DOCUMENT PASSAGE ::
----

It seems like an odd notion, given the manner in which they've stormed out to the top of the NL East through the season's first month, but the Nationals really needed to do today exactly what they did.

Seven innings of one-run ball from Gio Gonzalez? Check.

A rare offensive explosion, ignited by Jayson Werth's first home run and RBI in nine days? Double-check.

And a blowout victory over the Phillies, dealing yet another blow to the five-time kings of the division and their legion of fans who attempted to invade South Capitol Street yet again? Triple-check.

Perhaps one word best describes today's 7-1 thumping at Nationals Park: Catharsis.

After battling their way through nothing but tense nailbiters on a nightly basis, after failing to capitalize on countless scoring opportunities, after playing pinata to the Phillies' 34-ounce Louisville Slugger and watching their ballpark overtaken by fans from the north, it felt like the Nationals exorcised all their demons over the course of 2 hours and 27 minutes of domination.

"It feels like they have a chip on their shoulder," Philadelphia right fielder Hunter Pence said.

Ya think? After getting stomped on by their division rivals for years and after holding little stature around the baseball world, the Nationals have finally arrived. And they want everyone to know it.

"We're going to come out and keep doing what we're doing, hopefully, and I think everyone will recognize we're for real," first baseman Chad Tracy said. "We know it. Now it's just a matter of everybody else figuring it out."

The Phillies have certainly figured it out over the last 24 hours. In losing the first two games of this series, they've been outscored 11-4 and outhit 29-11.

The domination extends farther back, though, because this actually was the Nationals' seventh consecutive win over Philadelphia, their 11th win in their last 13 head-to-head meetings.

----

RECORDS ::
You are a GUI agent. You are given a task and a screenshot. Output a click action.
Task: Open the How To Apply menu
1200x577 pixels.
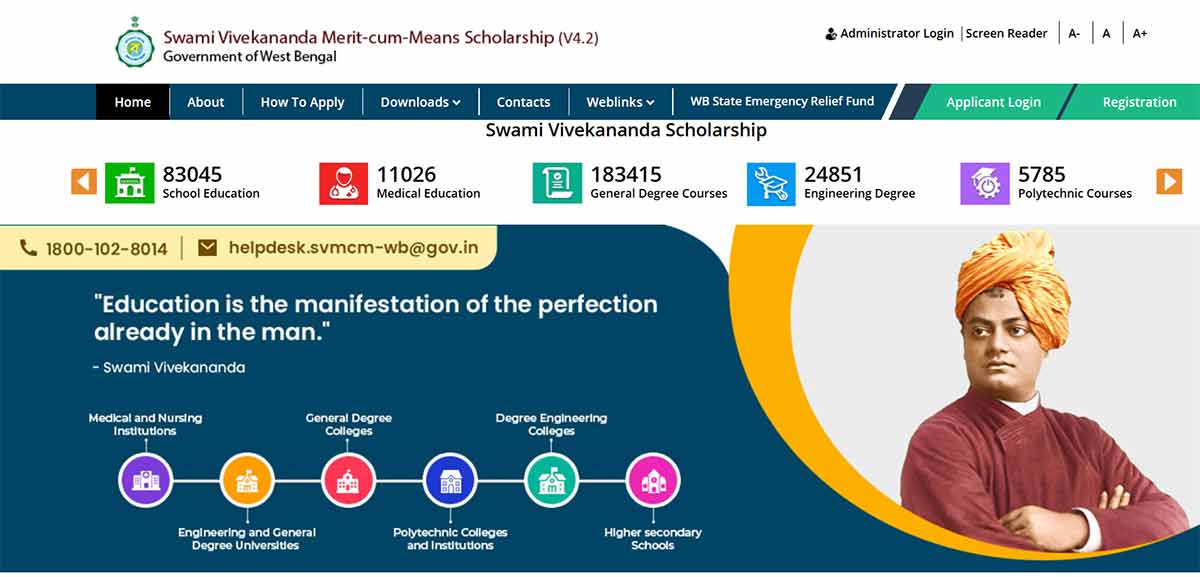302,102
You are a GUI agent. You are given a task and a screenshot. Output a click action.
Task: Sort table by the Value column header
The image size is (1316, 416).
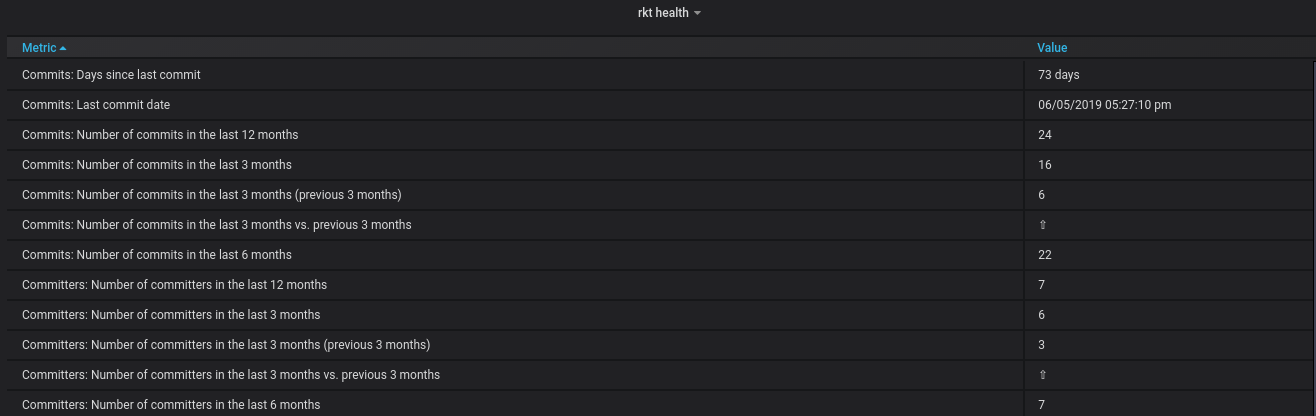pyautogui.click(x=1052, y=48)
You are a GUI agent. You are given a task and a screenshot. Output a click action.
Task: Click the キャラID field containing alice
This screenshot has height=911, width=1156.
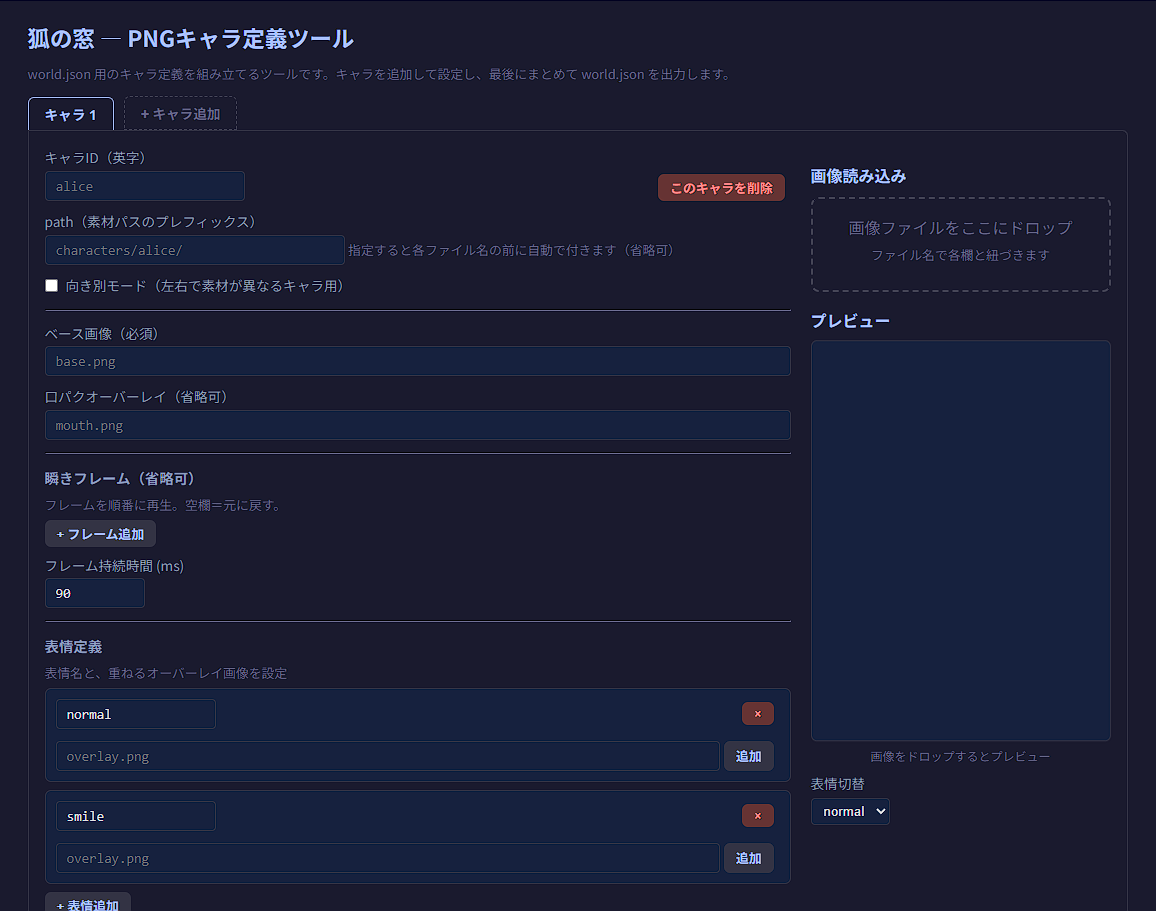pyautogui.click(x=144, y=186)
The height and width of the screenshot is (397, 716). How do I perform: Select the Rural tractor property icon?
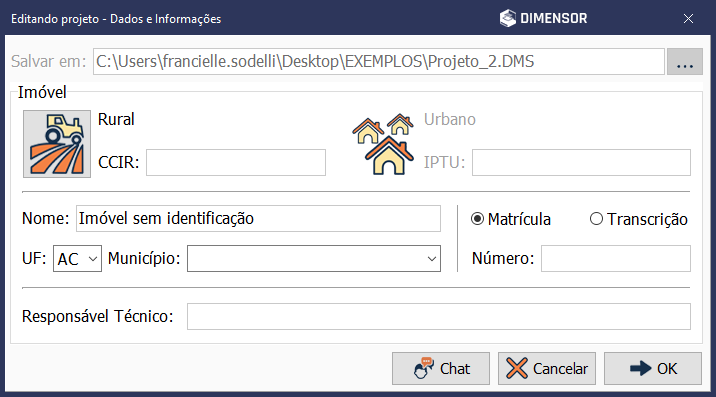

----

WORK TO COMPLETE ::
Quote the Nationals–Phillies game recap from "The domination extends" up to and including "13 head-to-head meetings.".

RESPONSE BELOW ::
The domination extends farther back, though, because this actually was the Nationals' seventh consecutive win over Philadelphia, their 11th win in their last 13 head-to-head meetings.